Middlesex County College awarded grants to expand apprenticeships

Rebecca Nowalski

Middlesex County College (MCC) is a partner in two New Jersey consortiums that were awarded U.S. Department of Labor (USDOL) grants, one to support apprenticeship programs for students in allied health certificate programs, and the other for those in advanced manufacturing.

“One of this administration’s top priorities is to build a future workforce that is skilled, nimble, and responsive to employers’ needs,” New Jersey Labor Commissioner Robert Asaro-Angelo said in a statement provided by MCC. “There is no better way to do that than through apprenticeship. We are so proud of the work being done by our Office of Apprenticeship and the USDOL’s New Jersey Office of Apprenticeship as we build capacity among our industry partners and engage more young workers in the viable career path of apprenticeship.”

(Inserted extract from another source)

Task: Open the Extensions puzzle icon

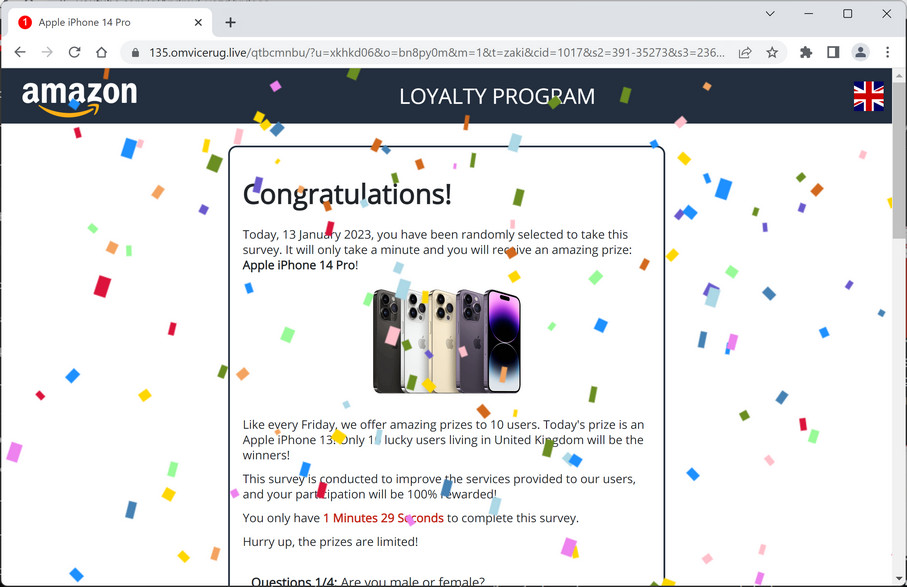Action: pyautogui.click(x=806, y=53)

These two Scaling Apprenticeship Through Sector-Based Strategies grants, totaling $16 million, will provide apprenticeships for more than 6,600 individuals and will serve to expand New Jersey community colleges’ efforts to build career pathways that are driven by the needs of the state’s key industries, according to the statement. Apprenticeship programs combine classroom education and training with work experience, and are developed and implemented in close partnership with employers.

The first grant, totaling $12 million, was awarded to a consortium of 15 community colleges in New Jersey led by Bergen Community College. MCC will receive funding to support students in Allied Health certificate programs offering apprenticeship opportunities and pathways to academic credit. Programs include Medical Assistant, Medical Billing and Coding, Pharmacy Technician, Certified Nursing Assistant, Community Health Worker, Phlebotomy, EKG, and Patient Care Technician. Partners include CVS Health; RWJ Barnabas Health System and five other healthcare entities; the NJ Health Care Industry Association, representing long-term care facilities; District Council Local 1199J health care union; NJ Department of Labor and Workforce Development; New Jersey Workforce Development Boards; Garden State Employment and Training Association; and the New Jersey Council of County Colleges.

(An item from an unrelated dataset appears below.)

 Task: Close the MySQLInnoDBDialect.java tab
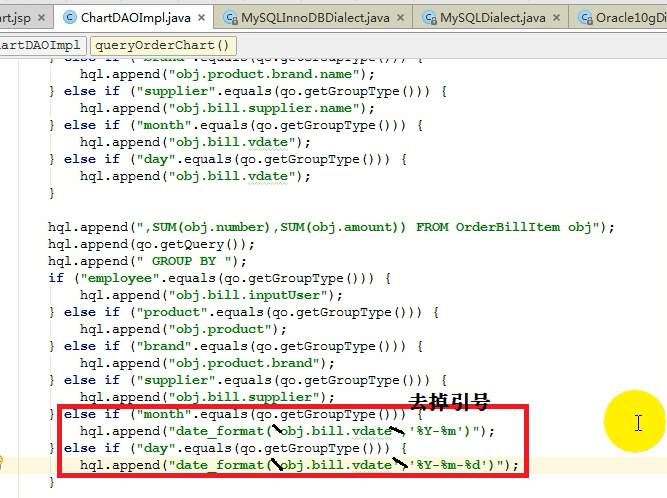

Roseann Bucciarelli, dean of Continuing Education at MCC, noted in the statement that the health grant will allow students to attend for free or low-cost, depending on their income; transportation and child care costs may also be covered. A grant-funded success coach will work directly with participants. She said participants may also receive a stipend for their apprenticeships and earn college credit, according to the statement

“Pathways to further education mean pathways to a career,” she said.

The second, the Advanced Manufacturing Apprenticeship Grant, for $4 million, was awarded to a consortium of eight New Jersey community colleges led by the County College of Morris. Partners include the German American Chamber of Commerce, Siemens, UPS, and five advanced manufacturing firms.

In addition to support for apprenticeship opportunities in credit programs, MCC will receive funding for the development of certificate programs leading to apprenticeship opportunities, including Electro-Mechanical Technician, Certified Production Technician, and Supply Chain Management/Logistics.

These grants will serve as a cornerstone for broader efforts in New Jersey’s community colleges to build Career and Credential Pathway Collaboratives in the health care and advanced manufacturing industries. These collaboratives will bring community colleges, employers, high schools, colleges and universities, labor unions, workforce agencies, and other partners together to identify the common needs of employers, to map existing programs and pathways and to build new pathways in response to industry needs. Each collaborative will coordinate closely with state government agencies and will work closely with the New Jersey Apprenticeship Network, ensuring that work and learn models are incorporated into pathways, according to the statement.

Zakiya Smith Ellis, New Jersey’s secretary of Higher Education, said the grants will provide significant opportunities for students.

“All students in New Jersey should have access to engage in work outside of the classroom related to their field of study, and apprenticeships give students meaningful exposure to build skills that prepare them for success after graduation,” she said in the statement. “We’re excited that New Jersey has multiple grant recipients to continue to expand experiential learning opportunities for students to work with potential employers. Students, employers, and the state economy will benefit from this innovative collaboration.”